— START OF RECORDS FOR THIS TASK —
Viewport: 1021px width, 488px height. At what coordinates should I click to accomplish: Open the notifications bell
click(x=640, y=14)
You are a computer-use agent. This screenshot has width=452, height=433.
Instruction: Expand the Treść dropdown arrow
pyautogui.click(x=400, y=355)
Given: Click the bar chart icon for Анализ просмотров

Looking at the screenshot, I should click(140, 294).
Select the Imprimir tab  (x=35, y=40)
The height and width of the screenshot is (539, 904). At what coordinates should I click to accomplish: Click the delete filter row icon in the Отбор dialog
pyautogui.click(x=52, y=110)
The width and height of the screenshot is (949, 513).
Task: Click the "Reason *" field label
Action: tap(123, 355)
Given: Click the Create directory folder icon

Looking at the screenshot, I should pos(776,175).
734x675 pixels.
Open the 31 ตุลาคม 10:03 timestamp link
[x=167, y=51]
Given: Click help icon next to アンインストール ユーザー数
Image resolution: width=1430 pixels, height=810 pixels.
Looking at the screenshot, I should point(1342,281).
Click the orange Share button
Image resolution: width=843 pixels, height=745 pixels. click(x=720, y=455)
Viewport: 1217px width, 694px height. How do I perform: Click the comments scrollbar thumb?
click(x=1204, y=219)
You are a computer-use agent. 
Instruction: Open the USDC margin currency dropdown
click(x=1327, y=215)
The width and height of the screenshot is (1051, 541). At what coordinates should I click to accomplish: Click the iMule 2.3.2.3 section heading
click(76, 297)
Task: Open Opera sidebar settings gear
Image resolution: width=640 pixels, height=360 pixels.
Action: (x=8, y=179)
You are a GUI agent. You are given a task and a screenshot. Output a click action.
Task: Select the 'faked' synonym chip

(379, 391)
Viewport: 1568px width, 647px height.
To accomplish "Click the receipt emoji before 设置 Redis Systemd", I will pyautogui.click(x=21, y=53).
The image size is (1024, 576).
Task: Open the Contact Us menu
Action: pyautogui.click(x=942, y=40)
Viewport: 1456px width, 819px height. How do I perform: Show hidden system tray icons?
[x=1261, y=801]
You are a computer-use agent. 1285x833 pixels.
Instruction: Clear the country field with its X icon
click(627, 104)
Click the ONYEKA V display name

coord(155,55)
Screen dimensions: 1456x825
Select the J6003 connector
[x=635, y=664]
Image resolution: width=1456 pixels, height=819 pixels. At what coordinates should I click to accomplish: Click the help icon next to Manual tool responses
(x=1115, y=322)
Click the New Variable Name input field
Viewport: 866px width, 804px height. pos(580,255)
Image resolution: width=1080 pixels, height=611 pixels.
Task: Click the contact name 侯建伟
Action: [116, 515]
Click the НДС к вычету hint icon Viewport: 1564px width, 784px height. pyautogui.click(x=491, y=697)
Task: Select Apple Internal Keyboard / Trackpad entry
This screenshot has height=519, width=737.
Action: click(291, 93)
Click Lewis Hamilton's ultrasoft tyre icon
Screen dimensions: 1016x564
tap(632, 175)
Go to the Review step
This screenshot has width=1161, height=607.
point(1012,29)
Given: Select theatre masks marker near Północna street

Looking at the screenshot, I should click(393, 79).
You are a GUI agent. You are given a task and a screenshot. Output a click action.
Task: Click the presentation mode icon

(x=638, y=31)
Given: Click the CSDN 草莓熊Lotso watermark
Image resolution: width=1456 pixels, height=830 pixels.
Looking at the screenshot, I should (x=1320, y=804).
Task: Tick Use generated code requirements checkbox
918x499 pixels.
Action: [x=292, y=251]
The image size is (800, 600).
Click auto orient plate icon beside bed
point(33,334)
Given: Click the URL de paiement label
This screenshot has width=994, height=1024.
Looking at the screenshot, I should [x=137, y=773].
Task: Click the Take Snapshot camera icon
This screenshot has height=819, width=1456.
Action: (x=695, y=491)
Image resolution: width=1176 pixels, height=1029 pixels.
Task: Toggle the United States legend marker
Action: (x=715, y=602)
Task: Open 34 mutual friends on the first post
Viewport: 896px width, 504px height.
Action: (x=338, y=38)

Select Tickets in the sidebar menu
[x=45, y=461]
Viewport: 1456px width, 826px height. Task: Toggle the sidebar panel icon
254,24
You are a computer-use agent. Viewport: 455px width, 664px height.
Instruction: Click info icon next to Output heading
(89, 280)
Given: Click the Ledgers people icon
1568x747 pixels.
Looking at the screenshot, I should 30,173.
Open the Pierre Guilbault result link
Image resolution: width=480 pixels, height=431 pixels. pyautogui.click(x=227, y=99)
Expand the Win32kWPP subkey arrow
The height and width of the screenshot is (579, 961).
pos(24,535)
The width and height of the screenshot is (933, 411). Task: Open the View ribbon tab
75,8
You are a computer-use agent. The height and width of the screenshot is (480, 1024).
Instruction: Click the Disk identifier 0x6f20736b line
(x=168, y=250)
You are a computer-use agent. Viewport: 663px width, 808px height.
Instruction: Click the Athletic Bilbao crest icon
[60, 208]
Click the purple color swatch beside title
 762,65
— END OF RECORDS FOR THIS TASK —
YOUR INSTRUCTIONS
Transcribe the part of the items that opens with the line containing "Task: Select Apple" and closes with the line containing "(x=168, y=250)", with both of those lines included.

ANSWER TO THE PROBLEM
Task: Select Apple Internal Keyboard / Trackpad entry
This screenshot has height=519, width=737.
Action: click(291, 93)
Click Lewis Hamilton's ultrasoft tyre icon
Screen dimensions: 1016x564
tap(632, 175)
Go to the Review step
This screenshot has width=1161, height=607.
point(1012,29)
Given: Select theatre masks marker near Północna street

Looking at the screenshot, I should click(393, 79).
You are a GUI agent. You are given a task and a screenshot. Output a click action.
Task: Click the presentation mode icon

(x=638, y=31)
Given: Click the CSDN 草莓熊Lotso watermark
Image resolution: width=1456 pixels, height=830 pixels.
Looking at the screenshot, I should (x=1320, y=804).
Task: Tick Use generated code requirements checkbox
918x499 pixels.
Action: [x=292, y=251]
The image size is (800, 600).
Click auto orient plate icon beside bed
point(33,334)
Given: Click the URL de paiement label
This screenshot has width=994, height=1024.
Looking at the screenshot, I should [x=137, y=773].
Task: Click the Take Snapshot camera icon
This screenshot has height=819, width=1456.
Action: (x=695, y=491)
Image resolution: width=1176 pixels, height=1029 pixels.
Task: Toggle the United States legend marker
Action: (x=715, y=602)
Task: Open 34 mutual friends on the first post
Viewport: 896px width, 504px height.
Action: (x=338, y=38)

Select Tickets in the sidebar menu
[x=45, y=461]
Viewport: 1456px width, 826px height. Task: Toggle the sidebar panel icon
254,24
You are a computer-use agent. Viewport: 455px width, 664px height.
Instruction: Click info icon next to Output heading
(89, 280)
Given: Click the Ledgers people icon
1568x747 pixels.
Looking at the screenshot, I should 30,173.
Open the Pierre Guilbault result link
Image resolution: width=480 pixels, height=431 pixels. pyautogui.click(x=227, y=99)
Expand the Win32kWPP subkey arrow
The height and width of the screenshot is (579, 961).
pos(24,535)
The width and height of the screenshot is (933, 411). Task: Open the View ribbon tab
75,8
You are a computer-use agent. The height and width of the screenshot is (480, 1024).
Instruction: Click the Disk identifier 0x6f20736b line
(x=168, y=250)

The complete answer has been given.